Can I "merge" label predictions of multiple images into one single prediction when training a CNN?

M J on 1 Nov 2020
Commented: M J on 3 Dec 2020
Hi everyone,
So I am training a patch-based CNN (with patches cropped out of images) and for now, let's assume that every minibatch (size = 6) being fed to the network looks like this :
[patch1_image1.png, patch2_image1.png, patch1_image2.png, patch2_image2.png, patch1_image3.png, patch2_image3.png]
where patch1_image1.png and patch2_image1.png belong to image 1,
patch1_image2.png and patch2_image2.png belong to image 2, etc.
My goal is to average the softmax scores of all the patches belonging to the same image (i.e. average the scores of patch1_image1.png and patch2_image1.png together, and so on and so forth) and get a new label prediction based on this new softmax average. I was able to do this "manually" after training the network, which gave really promising results. However, I would like to implement this during the training process and get a new "fused" prediction at each iteration. Also, I don't know if I can apply this to my validation images too. Any thoughts/comments?
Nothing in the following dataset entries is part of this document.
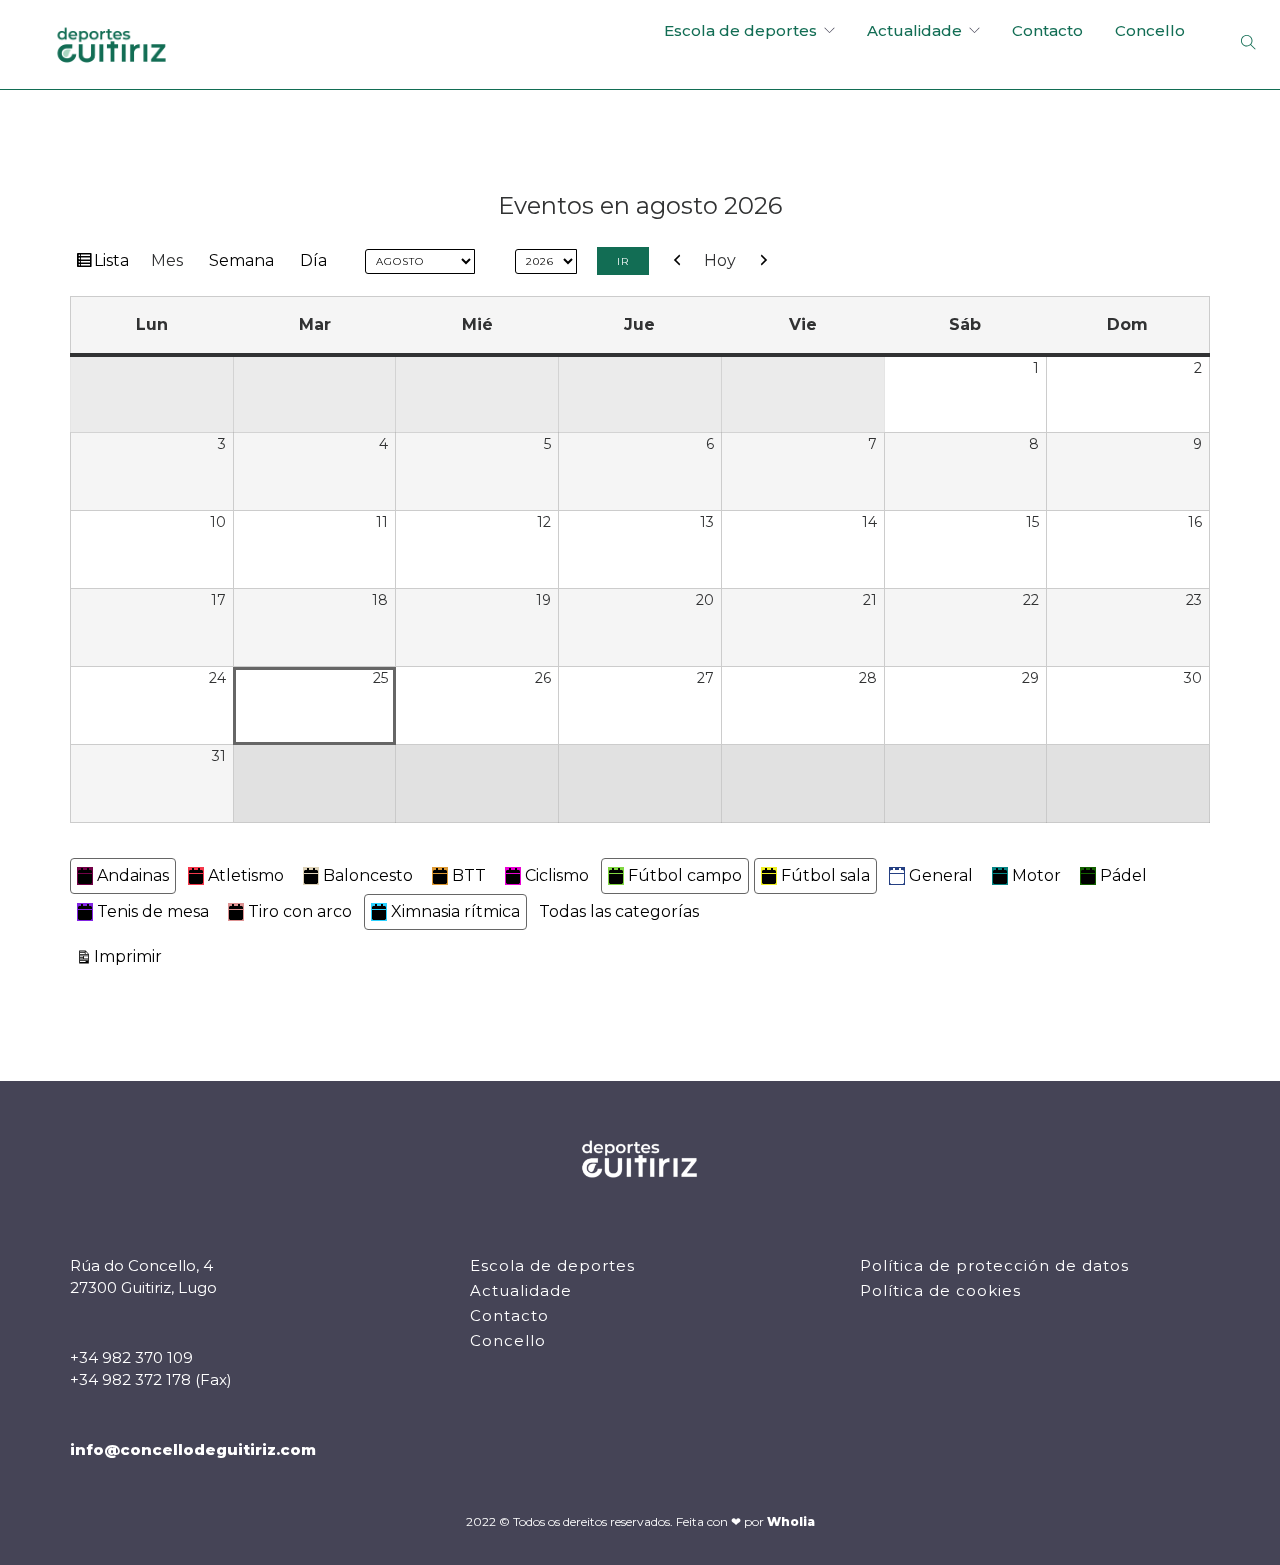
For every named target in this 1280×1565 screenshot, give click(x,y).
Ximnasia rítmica (455, 911)
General (941, 875)
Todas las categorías (619, 911)
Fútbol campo (685, 875)
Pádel (1123, 875)
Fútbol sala (825, 875)
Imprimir (131, 956)
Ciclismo (557, 875)
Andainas (133, 875)
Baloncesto (368, 875)
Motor (1036, 875)
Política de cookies (940, 1290)
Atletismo (246, 875)
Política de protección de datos (994, 1265)
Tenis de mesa (153, 911)
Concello (1150, 30)
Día (313, 260)
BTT (469, 875)
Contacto (1047, 30)
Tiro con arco (300, 911)
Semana (241, 260)
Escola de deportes (740, 30)
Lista (114, 264)
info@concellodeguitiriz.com (193, 1449)
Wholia (791, 1521)
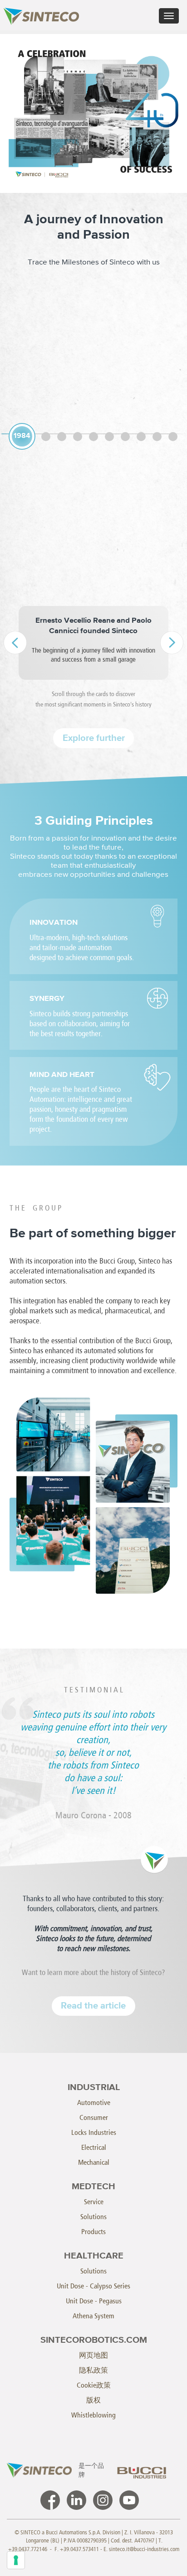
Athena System (93, 2316)
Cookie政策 (94, 2385)
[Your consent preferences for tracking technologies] (16, 2560)
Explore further (94, 738)
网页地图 (93, 2355)
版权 (93, 2400)
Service (93, 2201)
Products (93, 2231)
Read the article (93, 2006)
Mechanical (93, 2162)
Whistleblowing (93, 2415)
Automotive (93, 2102)
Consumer (93, 2117)
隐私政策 (93, 2370)
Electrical (93, 2147)
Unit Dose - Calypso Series (93, 2286)
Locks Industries (93, 2132)
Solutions (93, 2216)
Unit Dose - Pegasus (94, 2301)
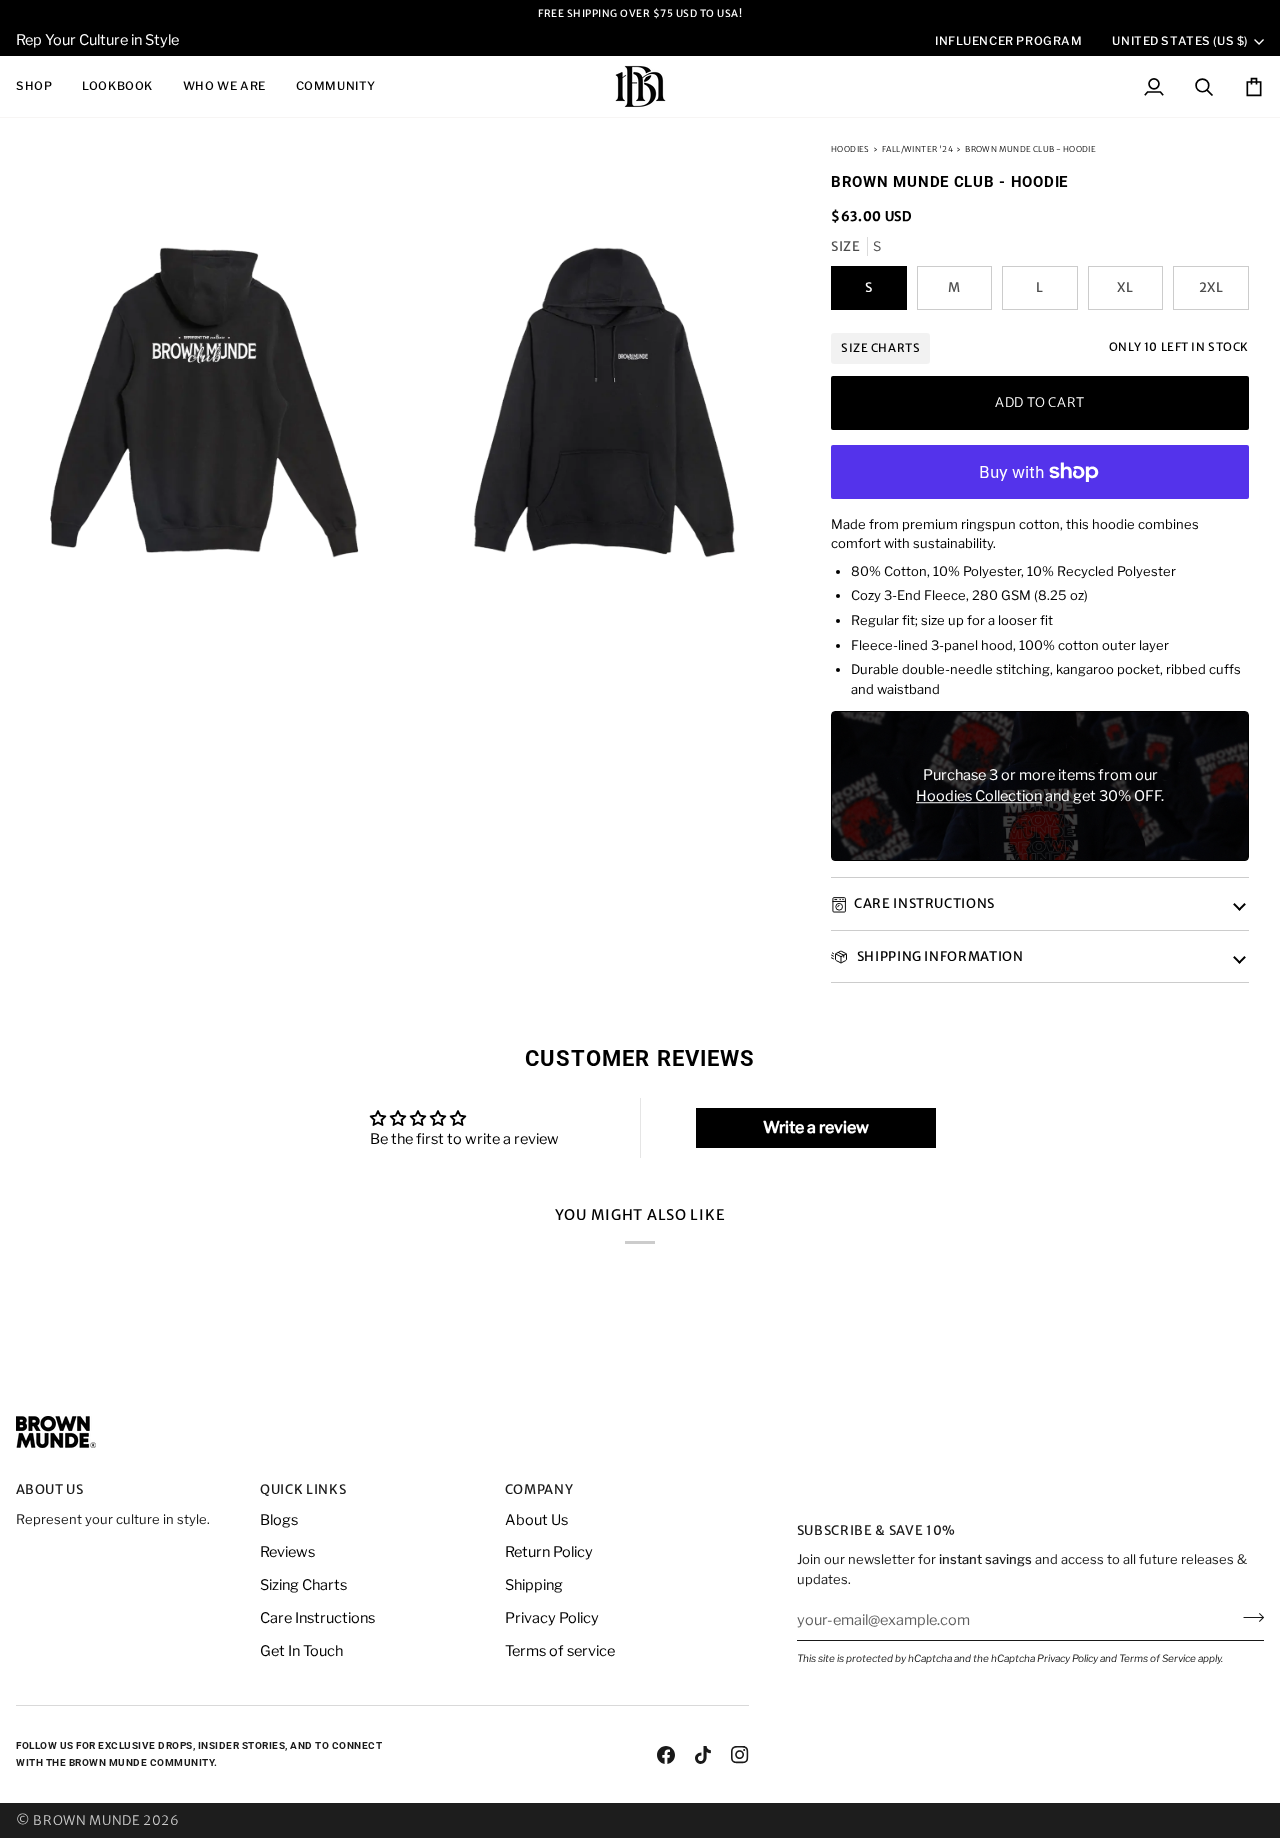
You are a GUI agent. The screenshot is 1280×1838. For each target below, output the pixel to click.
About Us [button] (50, 1489)
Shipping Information (939, 956)
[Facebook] (666, 1755)
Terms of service (560, 1651)
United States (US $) (1180, 41)
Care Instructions (924, 904)
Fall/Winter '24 (917, 149)
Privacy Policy (1067, 1658)
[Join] (1247, 1617)
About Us (536, 1520)
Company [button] (539, 1489)
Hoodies (850, 149)
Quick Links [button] (303, 1489)
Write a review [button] (816, 1127)
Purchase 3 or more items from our (1040, 775)
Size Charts (880, 348)
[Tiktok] (703, 1755)
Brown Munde (86, 1820)
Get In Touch (301, 1651)
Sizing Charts (303, 1585)
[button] (41, 86)
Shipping (534, 1585)
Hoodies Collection (979, 797)
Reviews (287, 1552)
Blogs (279, 1520)
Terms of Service (1157, 1658)
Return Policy (549, 1552)
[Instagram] (740, 1755)
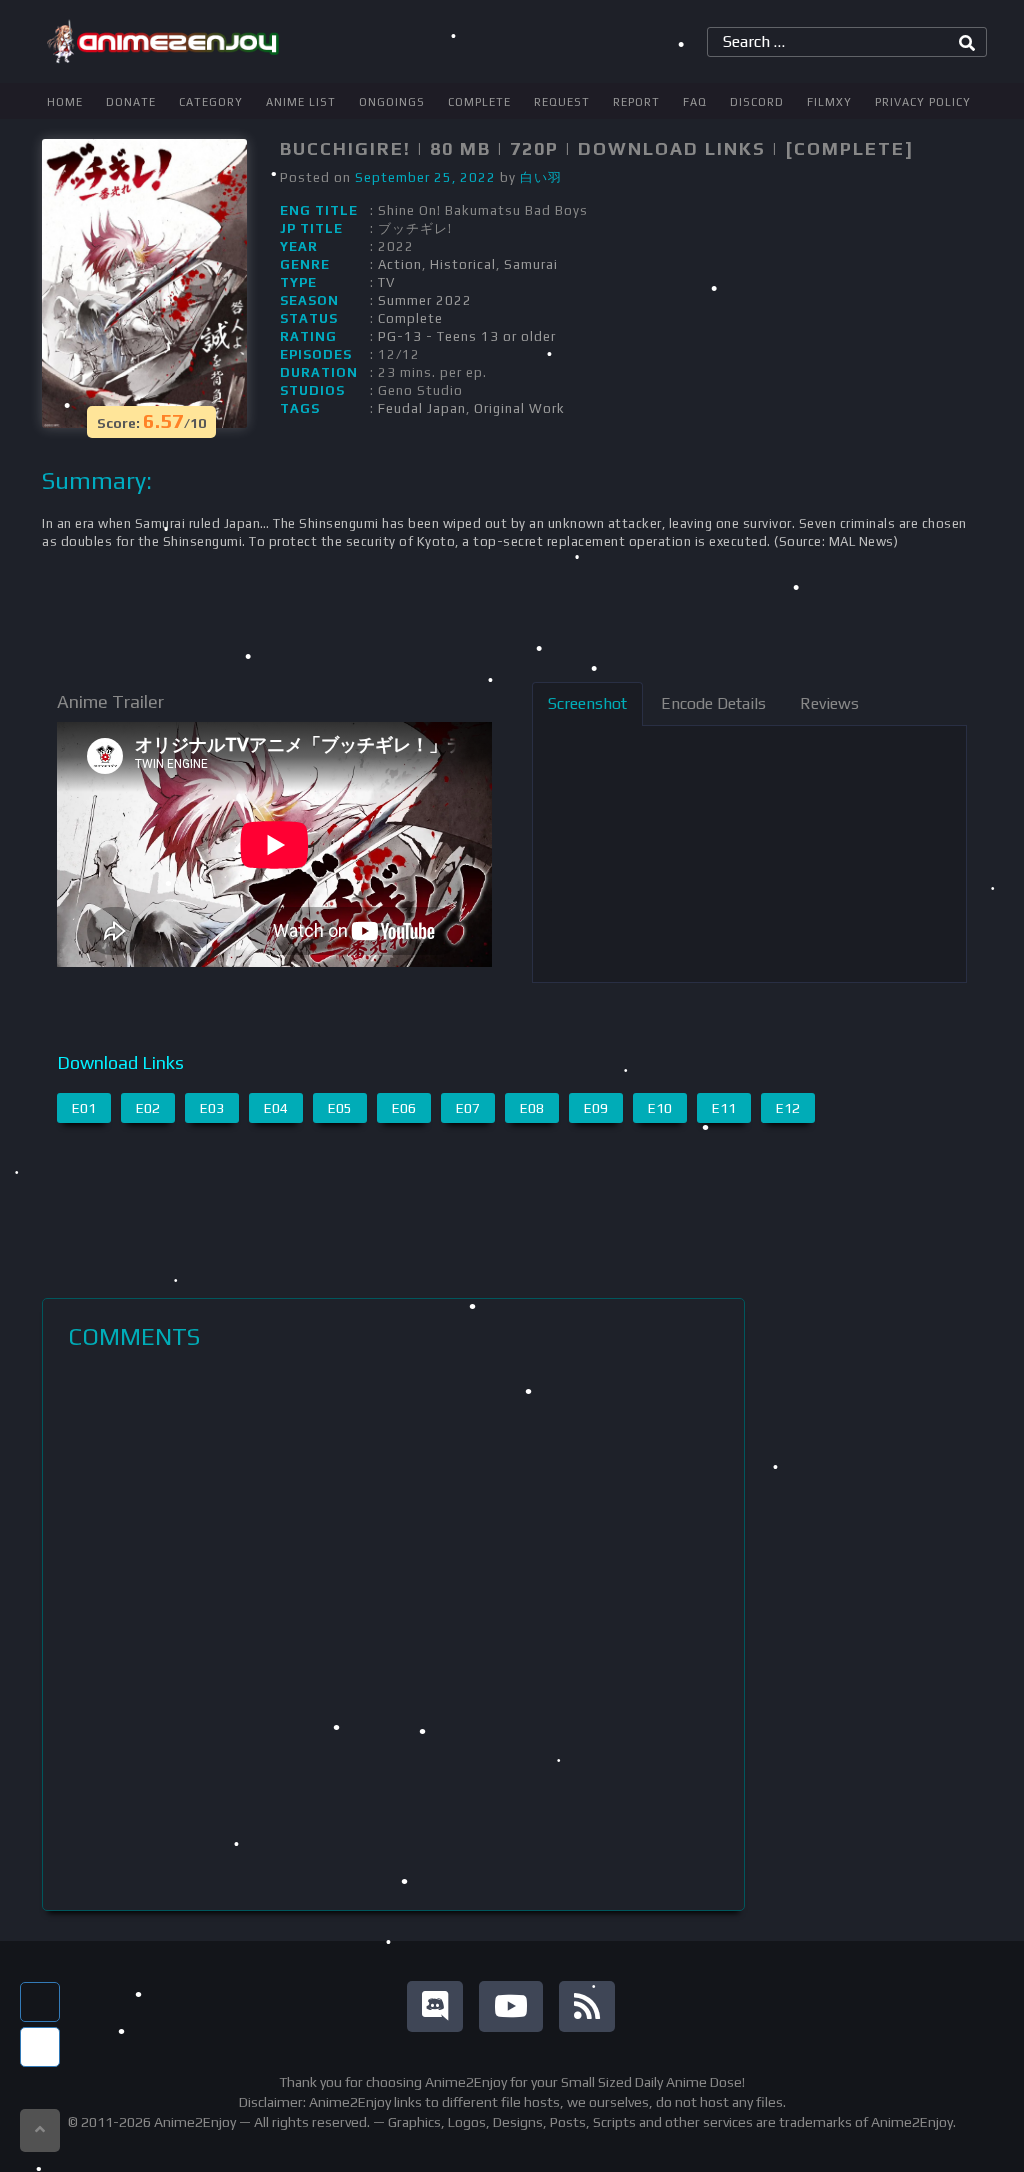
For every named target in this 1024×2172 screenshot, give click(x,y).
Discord (757, 102)
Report (636, 102)
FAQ (695, 102)
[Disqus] (393, 1630)
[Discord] (435, 2006)
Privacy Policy (923, 102)
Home (65, 102)
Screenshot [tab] (587, 703)
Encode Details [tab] (713, 703)
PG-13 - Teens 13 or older (467, 336)
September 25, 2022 (425, 177)
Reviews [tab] (829, 703)
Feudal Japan (422, 408)
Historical (463, 264)
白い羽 (541, 177)
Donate (131, 102)
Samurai (531, 264)
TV (386, 282)
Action (400, 264)
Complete (479, 102)
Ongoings (392, 102)
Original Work (519, 408)
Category (211, 102)
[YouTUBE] (511, 2006)
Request (562, 102)
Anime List (301, 102)
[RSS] (587, 2006)
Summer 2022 (425, 300)
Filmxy (829, 102)
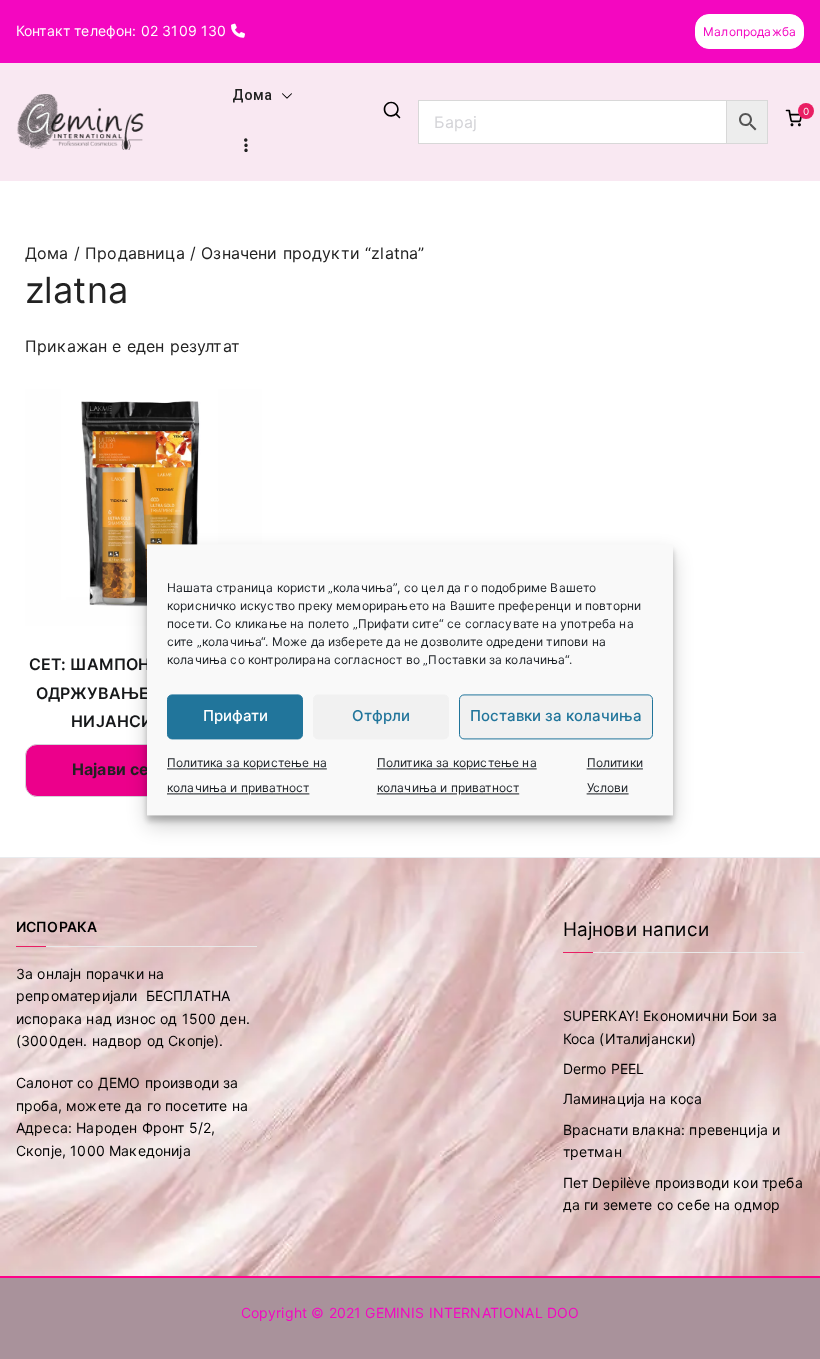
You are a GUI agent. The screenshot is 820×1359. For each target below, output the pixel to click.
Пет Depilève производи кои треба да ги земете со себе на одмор (683, 1193)
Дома (252, 95)
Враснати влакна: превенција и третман (672, 1140)
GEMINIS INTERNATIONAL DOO (472, 1312)
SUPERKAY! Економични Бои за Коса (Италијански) (670, 1026)
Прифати (235, 715)
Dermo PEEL (604, 1068)
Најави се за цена (143, 769)
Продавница (135, 253)
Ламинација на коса (633, 1098)
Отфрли (381, 715)
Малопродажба (749, 31)
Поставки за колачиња (556, 715)
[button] (283, 96)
Should I add a new average pooling layer right before the last output layer or is there another way to do this?
Accepted Answer

Madhav Thakker
Madhav Thakker on 23 Nov 2020
+1 to Aditya Patil's comment.
To add more information, average pooling will only work on the output value for current iteration, which will be a single image.
What you want is to take the average of different forward passes, one workaround for this could be to use different datastores for different patches and combine them. You might want to look at custom training loop for training procedure.